Rita bood haar zelfs een kamer aan in haar kleine armoedige huisje: "Ik heb het beste met je voor kind, ik wil niet dat je zo eindigt als ik"
Samen dronken ze vaak een biertje met elkaar en rookten een sigaretje. "Die vrienden van jou zijn niet te vertrouwen"waarschuwde Rita mijn dochter. "Het is allemaal uitschot en ze gebruiken je".

Na verloop van tijd bleek dat mijn moeder niet meer naar het huisje terug zou keren. Haar gezondheid stond het niet meer toe. Mijn moeder verhuisde naar het platteland, waar ze dichtbij haar oudste dochter kon wonen.  En dat betekende dat ook Robina er weg moest.
"Het is jammer"zei Rita. "Je weet nooit wat er weer voor in de plaats komt".
 De dag dat ik de sleutel van mijn moeders huis in kwam leveren scheen de zon.
De kleine straat zag er vriendelijk uit. Er waren geen mensen buiten.
Ik zette het laatste huisvuil bij de weg en trok de deur achter mij dicht.
De gordijnen bij Rita waren nog gesloten. "Ik ben nooit voor een uur 's middags wakker"had ze gezegd.
Toen ik een briefje bij haar in de bus deed keken de katten argwanend langs het gordijn naar buiten.
De katten kwamen nooit op straat want Rita was bang dat ze dan iets zou kunnen overkomen.

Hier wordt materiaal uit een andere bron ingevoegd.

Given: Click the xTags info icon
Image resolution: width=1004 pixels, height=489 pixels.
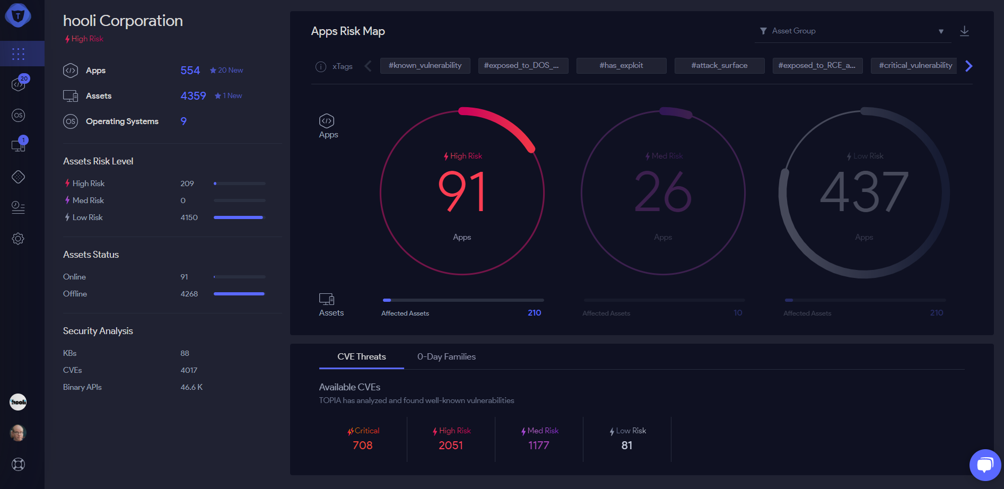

Eigenlijk was ik Rita vergeten. Ik ben ook nooit terug geweest in de kleine straat. Nooit meer.
Ik mis mijn moeder wel een beetje. Ze woont nu zo ver weg dat ik haar maar zelden zie.
Gelukkig heeft Robina nu een eigen huis.

Ik wist ook niet dat Rita zelf sinds kort verhuisd was.

Mijn moeder vertelde:
"Ik heb Rita kort geleden nog gesproken. Een week of drie denk ik. Ze klonk heel erg opgetogen. Ze was zo blij met haar nieuwe woninkje. Ze vertelde dat haar katten enorm afgevallen waren want ze konden lekker rennen in het grote nieuwe huis. Ze hadden nu zoveel ruimte! Ik vind het wel triest dat ze er maar zo kort van heeft kunnen genieten. Ze zeggen wel eens : Oude bomen moet je niet verplanten. Er komt geen begrafenis, want Rita heeft haar lichaam aan de wetenschap achter gelaten. Er is ook geen overlijdensbericht verstuurd. Ik vermoed dat de katten naar het asiel zijn gebracht".

Rita is dood. Ze is zestig jaar geworden. Meer is er niet.
Een klein mens, een klein leven, een kleine dood.